• _PASSAGE PROVIDED_:

+++++

Essential goods retailer Rent4Keeps has been fined $4 million, and its largest franchisee, Darranda, has been fined $3.4 million for overcharging consumers on basic household goods by the Australian Securities and Investments Commission (Asic).

The company operated a franchise-based system through which its franchises, including Darranda, provided essential goods such as fridges and washing machines via instalments, to people on low incomes or those who received Centrelink benefits. 

The company sold a mobile phone, which retailed for a cash price of $1229, for $5980, payable over two years. 

A 10kg washing machine, which retailed for a cash price of $795, was sold at $4316, to be paid over two years.
 
A 400L fridge with a cash price of $798 was sold for $4784, and a 65-inch television, retailing at a cash price of $884, was sold for $4836 over a two-year period. 

The company also failed to comply with its obligations as a credit licensee. 

After a nine-day trial last September, a judge found that Darranda had entered into 516 agreements which were actually credit contracts, and so had charged above the 48 per cent annual rate cap. 

The company had failed to act efficiently, honestly and fairly, and to disclose key information such as interest rates and cash prices of the goods being purchased. 

“The message must be conveyed that operators conducting a business for profit in a highly regulated industry with a financially vulnerable client base must do so to a standard that is efficient, honest and fair,” said Justice Hespe.

Darranda was the ‘state master’ of 12  Rent4Keeps franchisees in Victoria, and it also operated out of South Australia. 

Rent4Keeps was found to have been knowingly involved in Darranda’s breaches, but no longer offers goods to customers.

+++++

Records for locating displayed items
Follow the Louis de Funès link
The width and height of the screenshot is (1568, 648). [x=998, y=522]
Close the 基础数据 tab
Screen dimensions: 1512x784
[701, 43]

+++++

• _EXERCISE INSTRUCTIONS_:
a: Write out the part of the Rent4Keeps article from "A 400L fridge" to "a credit licensee.".
b: Translate this sentence from the Rent4Keeps article into Spanish: "The company also failed to comply with its obligations as a credit licensee."
c: According to the Rent4Keeps article, why was Darranda found to have charged above the 48 per cent annual rate cap?

• _SOLUTIONS TO EACH TASK_:
a:
A 400L fridge with a cash price of $798 was sold for $4784, and a 65-inch television, retailing at a cash price of $884, was sold for $4836 over a two-year period. 

The company also failed to comply with its obligations as a credit licensee.

b: La empresa también incumplió sus obligaciones como titular de una licencia de crédito.

c: A judge found that 516 agreements Darranda had entered into were actually credit contracts. Because of this, Darranda had charged above the 48 per cent annual rate cap.